Top of DATA TO PROCESS
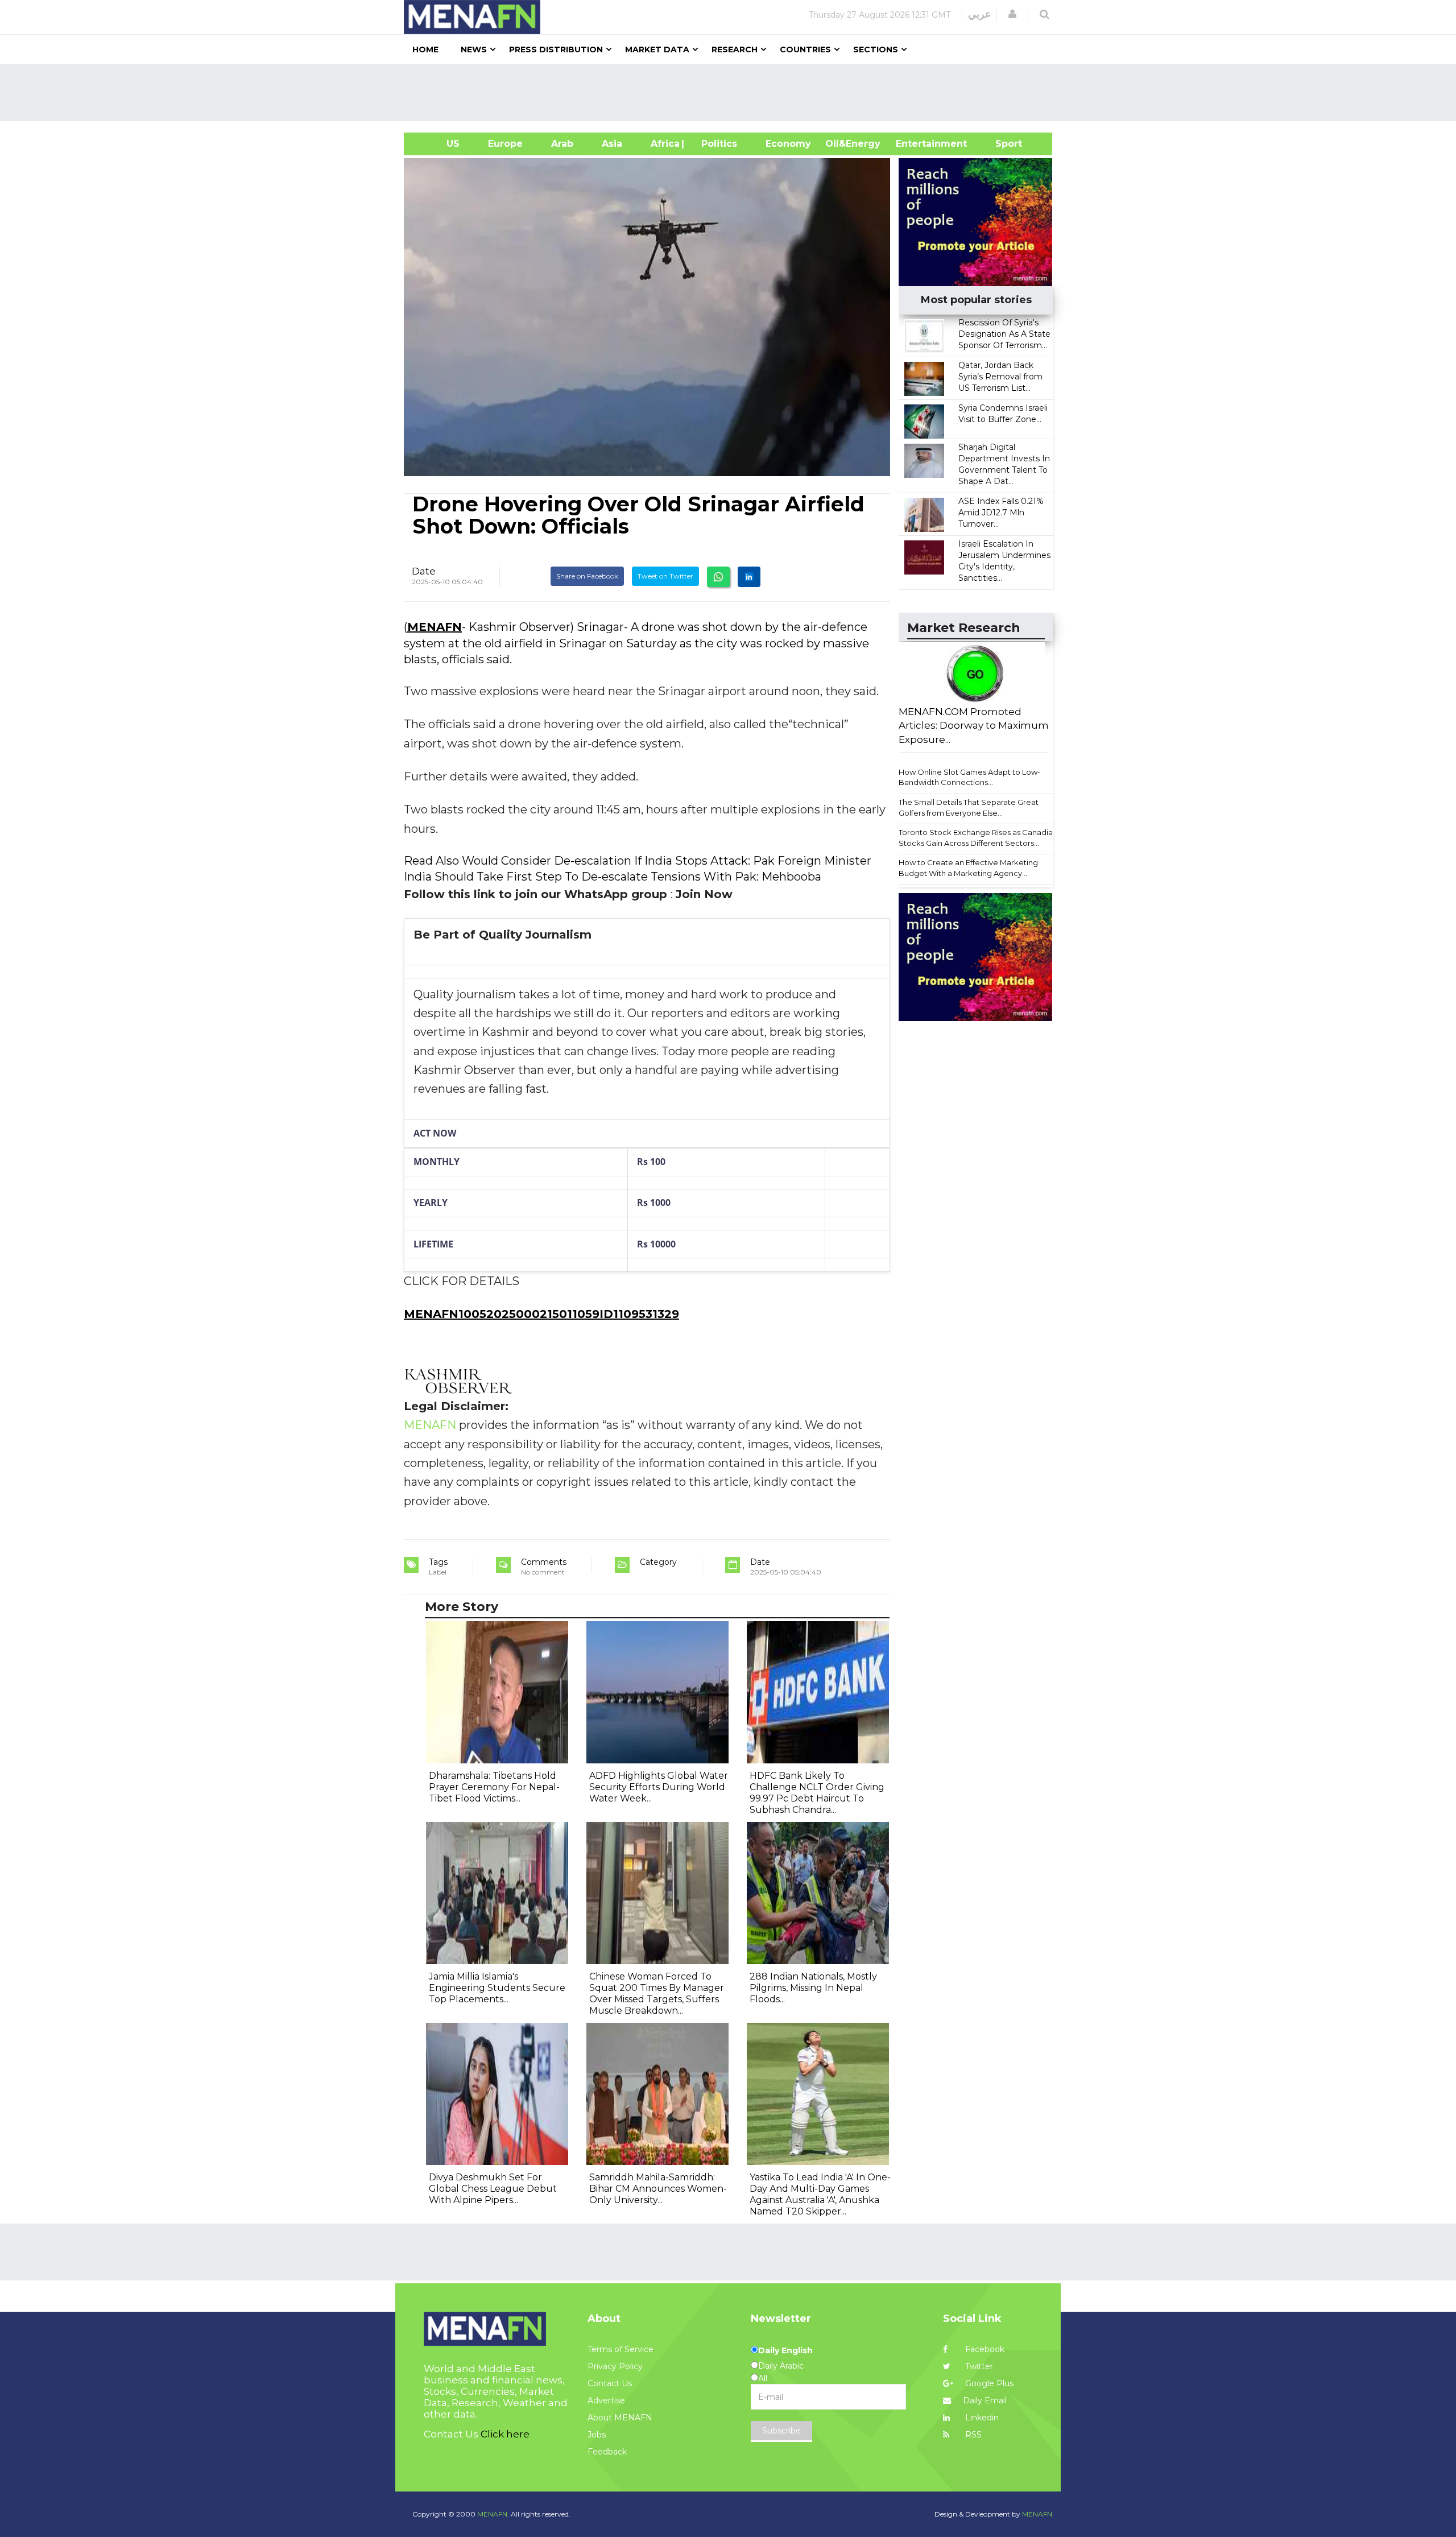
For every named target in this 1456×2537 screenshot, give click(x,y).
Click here (505, 2434)
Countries (805, 49)
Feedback (607, 2452)
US (439, 143)
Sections (875, 49)
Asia (612, 143)
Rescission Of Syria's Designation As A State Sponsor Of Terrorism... (1004, 333)
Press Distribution (556, 49)
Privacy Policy (615, 2366)
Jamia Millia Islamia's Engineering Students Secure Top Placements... (497, 1988)
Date (424, 571)
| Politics (716, 143)
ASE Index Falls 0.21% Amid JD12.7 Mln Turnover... (1001, 512)
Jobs (597, 2434)
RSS (972, 2434)
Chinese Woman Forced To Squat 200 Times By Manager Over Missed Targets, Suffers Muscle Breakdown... (656, 1993)
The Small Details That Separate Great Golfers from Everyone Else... (969, 807)
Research (735, 49)
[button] (1012, 14)
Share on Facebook (587, 576)
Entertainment (914, 143)
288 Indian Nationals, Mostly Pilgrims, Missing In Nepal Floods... (813, 1988)
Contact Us (610, 2383)
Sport (1001, 143)
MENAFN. (493, 2514)
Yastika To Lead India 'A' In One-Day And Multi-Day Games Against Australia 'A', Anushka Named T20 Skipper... (820, 2194)
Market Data (657, 49)
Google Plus (988, 2383)
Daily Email (985, 2400)
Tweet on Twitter (665, 576)
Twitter (978, 2366)
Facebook (983, 2349)
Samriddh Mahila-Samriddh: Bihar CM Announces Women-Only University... (658, 2188)
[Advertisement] (733, 92)
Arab (562, 143)
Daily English (785, 2350)
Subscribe (781, 2431)
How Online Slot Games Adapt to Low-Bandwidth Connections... (969, 777)
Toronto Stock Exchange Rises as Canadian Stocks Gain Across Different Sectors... (978, 838)
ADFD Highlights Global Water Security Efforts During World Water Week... (658, 1787)
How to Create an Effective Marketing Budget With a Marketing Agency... (968, 868)
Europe (505, 143)
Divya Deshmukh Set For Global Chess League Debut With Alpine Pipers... (493, 2188)
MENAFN (434, 627)
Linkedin (981, 2417)
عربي (979, 14)
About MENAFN (620, 2417)
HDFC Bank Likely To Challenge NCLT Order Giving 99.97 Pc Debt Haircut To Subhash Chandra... (817, 1792)
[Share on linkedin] (749, 577)
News (474, 49)
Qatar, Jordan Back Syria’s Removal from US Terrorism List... (1000, 376)
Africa (663, 143)
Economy (788, 143)
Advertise (606, 2400)
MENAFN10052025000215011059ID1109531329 (541, 1314)
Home (425, 49)
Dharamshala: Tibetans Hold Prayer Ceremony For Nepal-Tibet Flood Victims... (494, 1787)
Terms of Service (620, 2349)
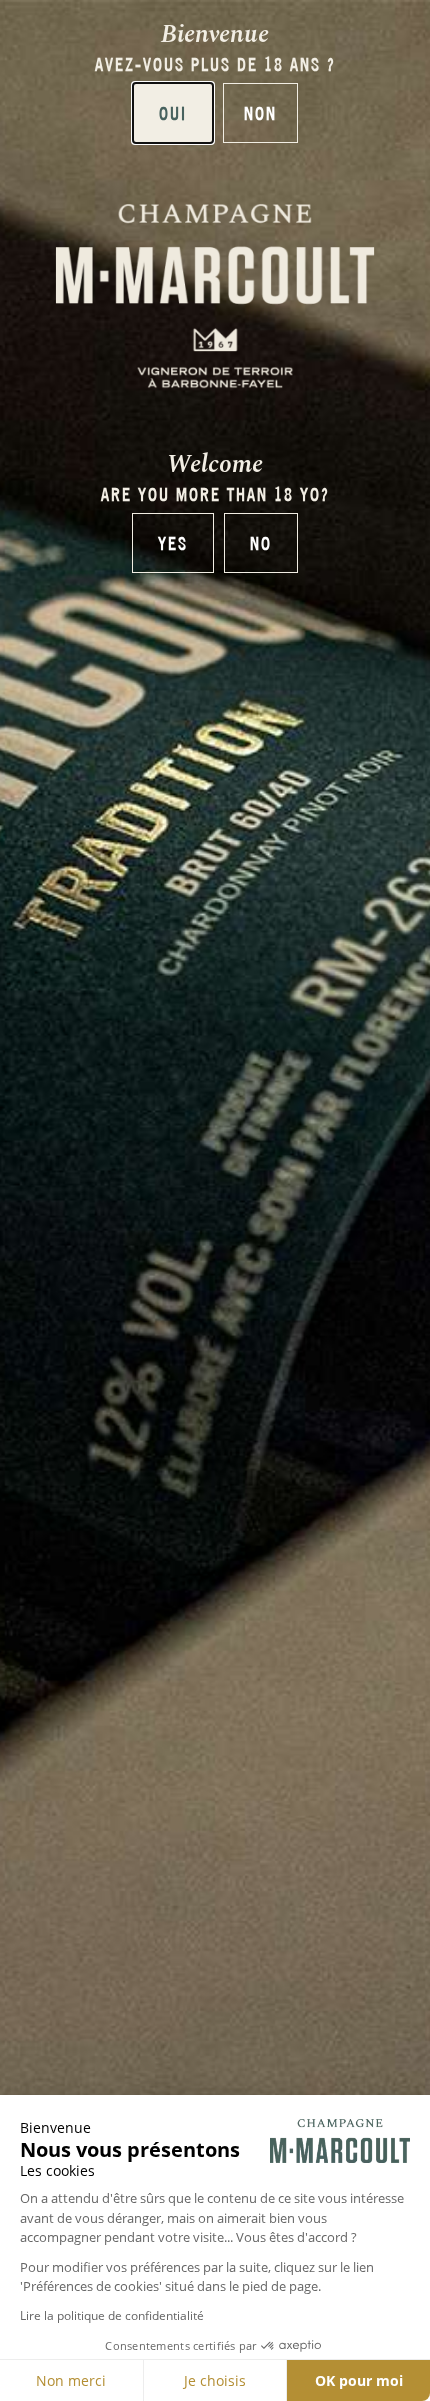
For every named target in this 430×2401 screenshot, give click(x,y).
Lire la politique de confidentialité (112, 2315)
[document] (215, 1200)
Bottom of DATA TO PROCESS
### WORK INSTRUCTION:
Using the records above, set down exactly the lines from the one with "Toronto Stock Exchange" through the one with "MENAFN (434, 627)", inclusive, and nothing more.

### ANSWER BELOW:
Toronto Stock Exchange Rises as Canadian Stocks Gain Across Different Sectors... (978, 838)
ADFD Highlights Global Water Security Efforts During World Water Week... (658, 1787)
How to Create an Effective Marketing Budget With a Marketing Agency... (968, 868)
Europe (505, 143)
Divya Deshmukh Set For Global Chess League Debut With Alpine Pipers... (493, 2188)
MENAFN (434, 627)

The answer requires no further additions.